-- TASK DATA start --
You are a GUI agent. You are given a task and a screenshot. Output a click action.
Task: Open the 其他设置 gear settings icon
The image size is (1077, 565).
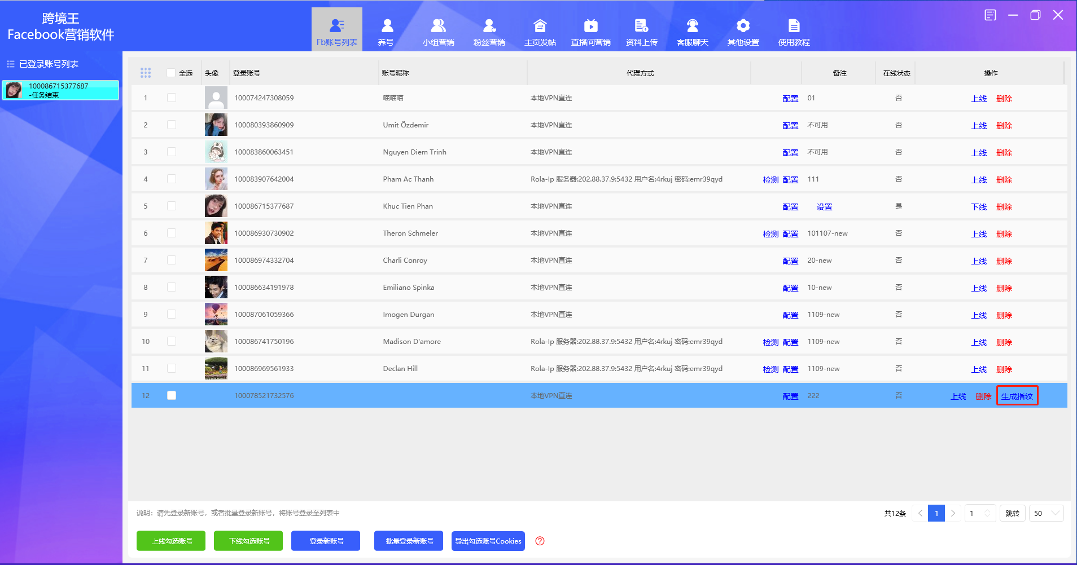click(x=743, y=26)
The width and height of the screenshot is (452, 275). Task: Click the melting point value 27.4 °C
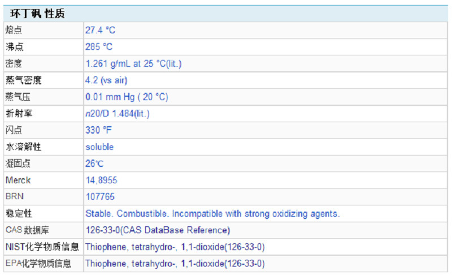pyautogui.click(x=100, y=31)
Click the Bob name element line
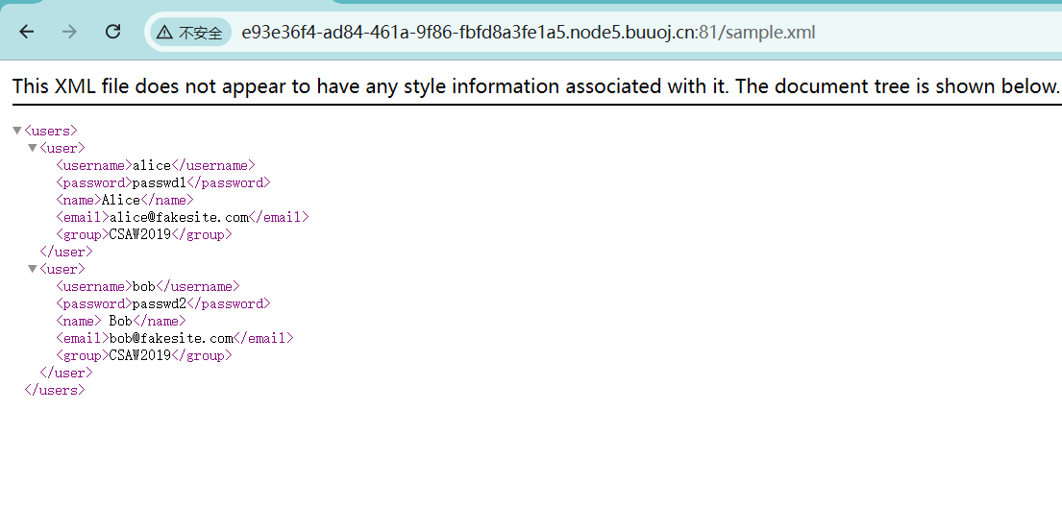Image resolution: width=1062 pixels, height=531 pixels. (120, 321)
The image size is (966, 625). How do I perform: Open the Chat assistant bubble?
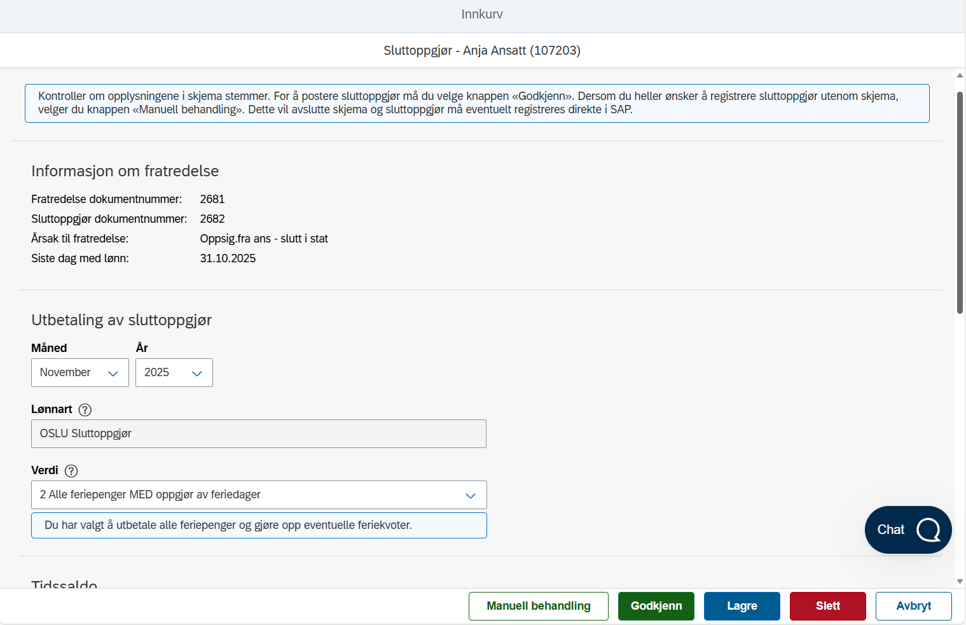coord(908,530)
-- TASK DATA end --
- **OBJECTIVE**: Please render every line of the entries above as a JSON list of strings, one string per line, skipping blank lines and leaving out the pictures.

- **SOLUTION TO THIS PROBLEM**:
[
  "You are a GUI agent. You are given a task and a screenshot. Output a click action.",
  "Task: Open the 其他设置 gear settings icon",
  "The image size is (1077, 565).",
  "click(x=743, y=26)",
  "The width and height of the screenshot is (452, 275). Task: Click the melting point value 27.4 °C",
  "pyautogui.click(x=100, y=31)",
  "Click the Bob name element line",
  "Image resolution: width=1062 pixels, height=531 pixels. (120, 321)",
  "The image size is (966, 625). How do I perform: Open the Chat assistant bubble?",
  "coord(908,530)"
]